OS X uses timezoned dates (NSCalendarDate) for representing birthdays in Address Book. This means that if you create a birthday in one time zone, and then shift to a very different time zone (e.g. NZST/Auckland to US/Pacific), all of your birthdays will shift by a day! I don't know about you, but when I move overseas I don't want my birthday changing dates! Plus it is confusing to have them all moving about -- if I need a time conversion to figure out when to phone them, I'll do it myself as OS X doesn't know what timezone they are living in.

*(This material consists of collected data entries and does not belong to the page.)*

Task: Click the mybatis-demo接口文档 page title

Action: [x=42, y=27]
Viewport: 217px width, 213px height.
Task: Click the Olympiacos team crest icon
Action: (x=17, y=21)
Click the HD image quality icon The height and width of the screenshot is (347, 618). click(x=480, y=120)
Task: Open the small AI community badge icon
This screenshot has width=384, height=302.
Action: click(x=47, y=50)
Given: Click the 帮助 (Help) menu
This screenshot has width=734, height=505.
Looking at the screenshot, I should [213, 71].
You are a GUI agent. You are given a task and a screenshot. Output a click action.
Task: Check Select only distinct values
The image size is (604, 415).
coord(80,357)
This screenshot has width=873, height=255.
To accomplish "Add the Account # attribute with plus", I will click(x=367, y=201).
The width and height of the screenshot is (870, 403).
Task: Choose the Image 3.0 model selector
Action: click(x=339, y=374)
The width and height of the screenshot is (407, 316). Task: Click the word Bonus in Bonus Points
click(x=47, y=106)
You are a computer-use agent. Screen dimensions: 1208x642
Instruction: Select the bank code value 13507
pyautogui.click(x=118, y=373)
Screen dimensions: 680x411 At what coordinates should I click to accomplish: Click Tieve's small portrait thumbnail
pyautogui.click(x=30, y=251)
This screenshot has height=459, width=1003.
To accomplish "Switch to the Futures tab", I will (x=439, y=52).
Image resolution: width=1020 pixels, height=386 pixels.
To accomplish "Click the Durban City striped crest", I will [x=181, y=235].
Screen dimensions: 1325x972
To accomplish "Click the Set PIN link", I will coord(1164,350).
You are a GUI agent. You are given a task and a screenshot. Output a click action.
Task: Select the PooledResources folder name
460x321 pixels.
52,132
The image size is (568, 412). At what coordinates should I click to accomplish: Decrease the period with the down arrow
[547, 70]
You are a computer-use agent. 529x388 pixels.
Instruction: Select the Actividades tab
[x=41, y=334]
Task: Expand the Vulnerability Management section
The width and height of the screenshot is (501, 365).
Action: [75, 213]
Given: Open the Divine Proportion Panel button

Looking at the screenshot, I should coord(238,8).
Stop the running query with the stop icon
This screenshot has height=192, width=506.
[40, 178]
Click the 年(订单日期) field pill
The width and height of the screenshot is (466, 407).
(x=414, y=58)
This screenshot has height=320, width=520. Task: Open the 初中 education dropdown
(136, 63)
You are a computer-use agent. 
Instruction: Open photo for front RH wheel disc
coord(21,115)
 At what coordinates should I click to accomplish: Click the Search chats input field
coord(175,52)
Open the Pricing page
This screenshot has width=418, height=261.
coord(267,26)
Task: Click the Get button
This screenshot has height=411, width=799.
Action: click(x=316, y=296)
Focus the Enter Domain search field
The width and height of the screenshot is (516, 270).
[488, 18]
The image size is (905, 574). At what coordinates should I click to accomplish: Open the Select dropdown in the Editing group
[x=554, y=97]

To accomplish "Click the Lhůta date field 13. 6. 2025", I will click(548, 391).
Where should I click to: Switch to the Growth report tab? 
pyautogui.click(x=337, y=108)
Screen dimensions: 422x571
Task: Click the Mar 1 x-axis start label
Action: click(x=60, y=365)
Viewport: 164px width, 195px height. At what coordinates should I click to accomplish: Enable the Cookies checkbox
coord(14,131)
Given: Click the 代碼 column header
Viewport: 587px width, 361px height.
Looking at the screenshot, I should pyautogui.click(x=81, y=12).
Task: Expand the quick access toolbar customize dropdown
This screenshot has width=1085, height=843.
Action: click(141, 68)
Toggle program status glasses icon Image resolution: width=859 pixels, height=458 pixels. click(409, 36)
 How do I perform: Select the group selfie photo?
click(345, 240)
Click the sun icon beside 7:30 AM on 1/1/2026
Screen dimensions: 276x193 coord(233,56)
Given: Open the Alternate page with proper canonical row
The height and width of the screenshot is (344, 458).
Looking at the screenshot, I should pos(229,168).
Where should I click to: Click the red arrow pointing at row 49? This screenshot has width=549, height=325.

To work around this problem, I hacked together a python script which moves all your birthdays by any number of days in either direction. You'll need pyobjc installed to make this work, since it uses the Cocoa AddressBook framework. I have Pyobjc version 1.3.6 for python 2.3. If you have entered various birthdays in various time zones, you might find only some birthdays move around. This script won't help you with that. Maybe someone wants to write one that normalises birthdays to a unified timezone.
Put the code in a text file called correctBirthdays and make it executable (chmod 755 correctBirthdays). Run it from Terminal and give it the number of days to shift birthdays by as an argument. For example, the following will move all birthdays back by one day:
./correctBirthdays -1
Needless to say, back up your Address Book before you try this!